Maybe its part of the "Energy Star" program to save $0.25 of energy per year.
 

keith.rogers

Bobby'); DROP TABLE USER
There is a usb sleep mode that can be shut off.
I'll check that out.

If it would simply sleep when the computer sleeps, and not otherwise, that would be the proper way to behave for that kind of device (vs. deciding on some other input - means I have to keep a mic on all the time?). It does get a power state change signal from the OS, or should, unless their driver doesn't send it, maybe.
 

GONZO-X

Well-known member
seems nobody listens on good enough playback systems anymore,
and that the quality of the recording hardly matters.
 

keith.rogers

Bobby'); DROP TABLE USER
seems nobody listens on good enough playback systems anymore,
and that the quality of the recording hardly matters.
Well, some people do, but it's one of those "niche" markets. I see HD audio releases in digital format from artists occasionally. Just got Molly Tuttle's latest release as 96kHz/24-bit flac files. (I'm not a 96kHz believer, but that was the option if I wanted 24-bit.
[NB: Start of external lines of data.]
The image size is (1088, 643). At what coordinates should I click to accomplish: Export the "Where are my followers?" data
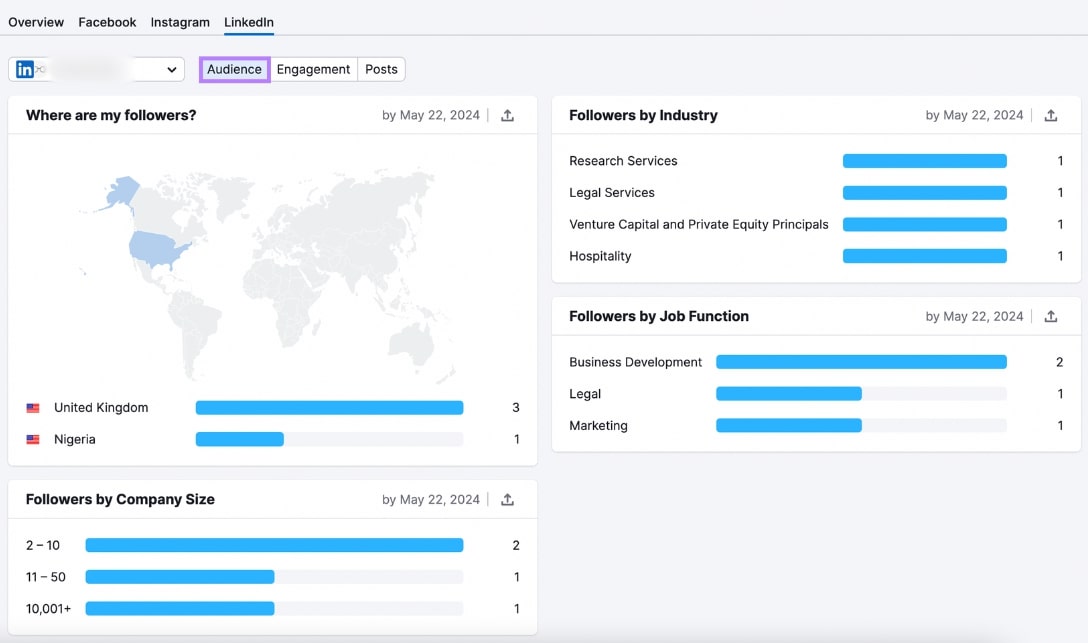click(x=507, y=115)
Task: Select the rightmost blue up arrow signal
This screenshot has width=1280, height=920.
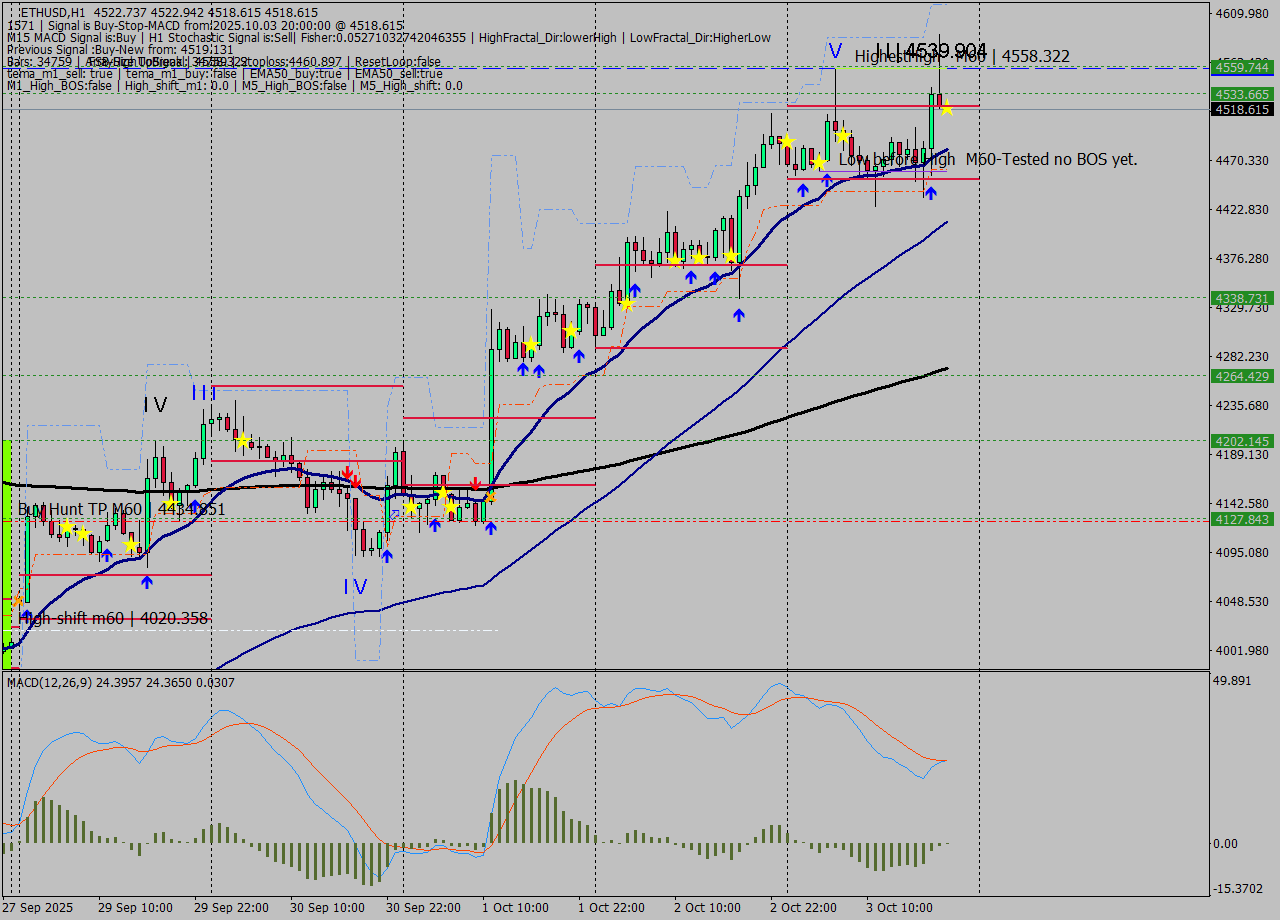Action: click(930, 193)
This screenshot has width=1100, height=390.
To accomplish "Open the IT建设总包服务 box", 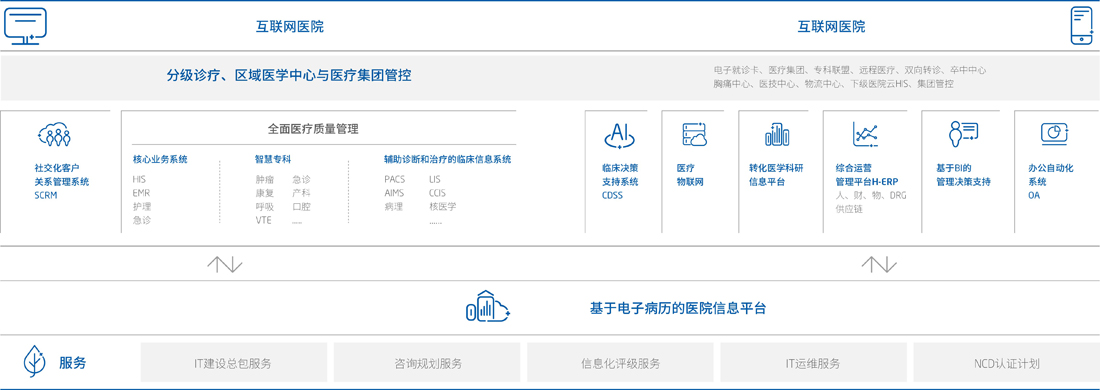I will coord(233,363).
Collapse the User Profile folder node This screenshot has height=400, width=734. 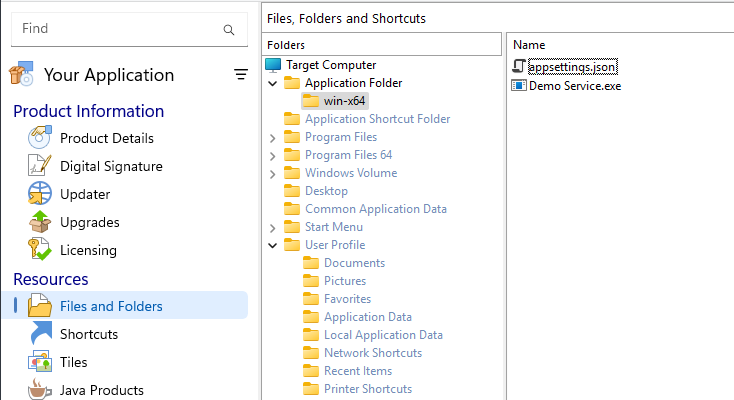click(273, 246)
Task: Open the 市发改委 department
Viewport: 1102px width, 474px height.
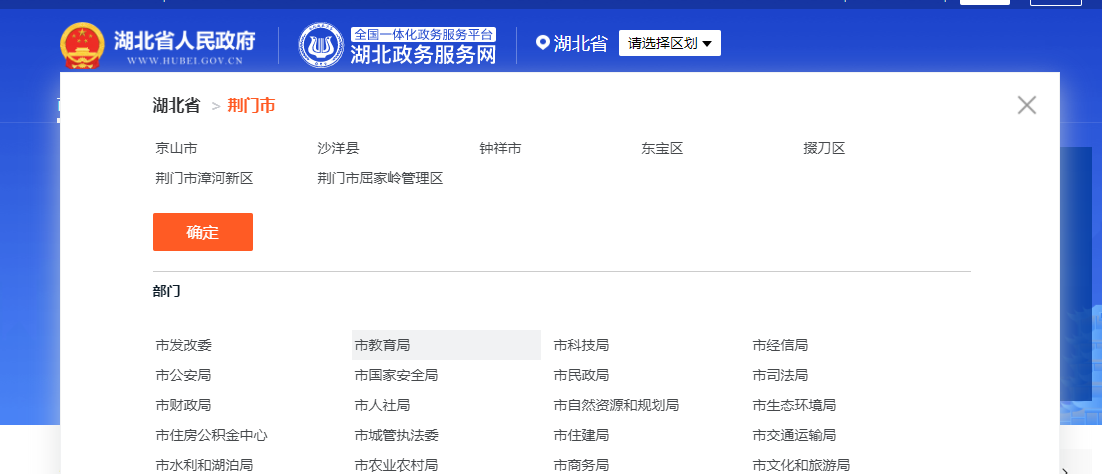Action: [184, 345]
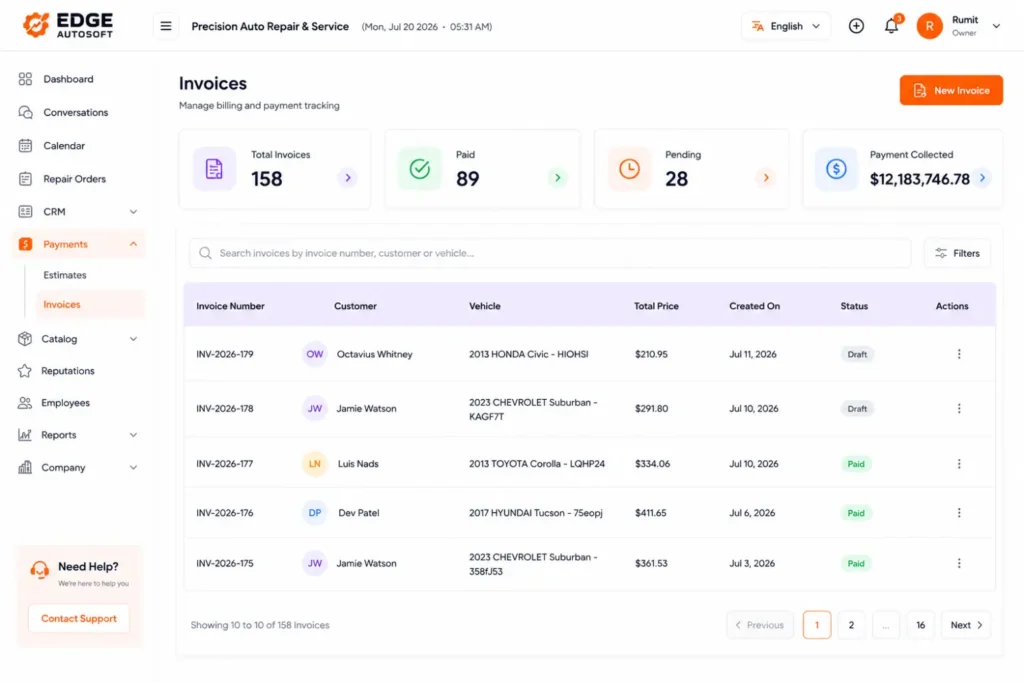Click the Total Invoices arrow icon

point(347,178)
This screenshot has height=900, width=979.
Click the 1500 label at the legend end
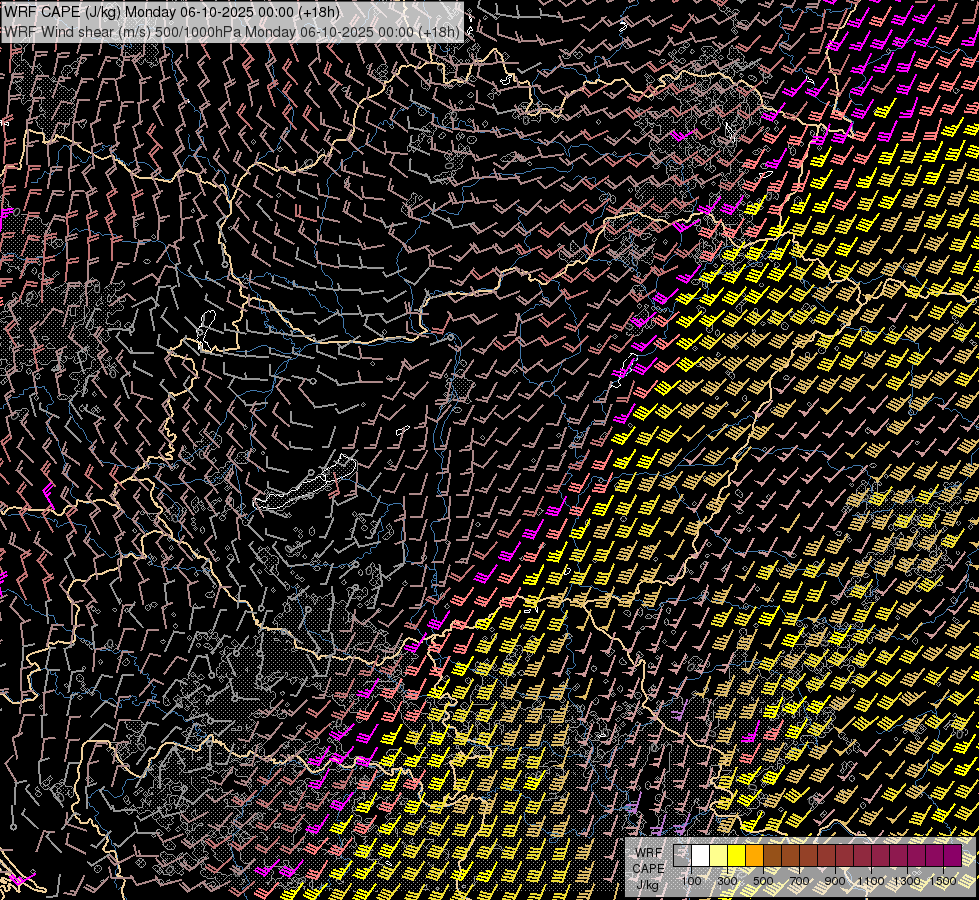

Just a curiosity purchase, as I got both MP3 and HD - finding out how bad my old ears really are :)).

There are some old releases being reissued, but I'm not sure how many of those are coming off HD digital remix/remaster sessions, or are just upsamples trying to capitalize. In any case, somebody must be buying this stuff.

(My old college roommate has a pretty nice stereo and has digitized everything to non-lossy, but not HD, format. Sounds amazing. I know I don't hear the difference with HD, but I probably can't taste the difference between $15 and $200 wine, either. I don't feel like I'm missing out.)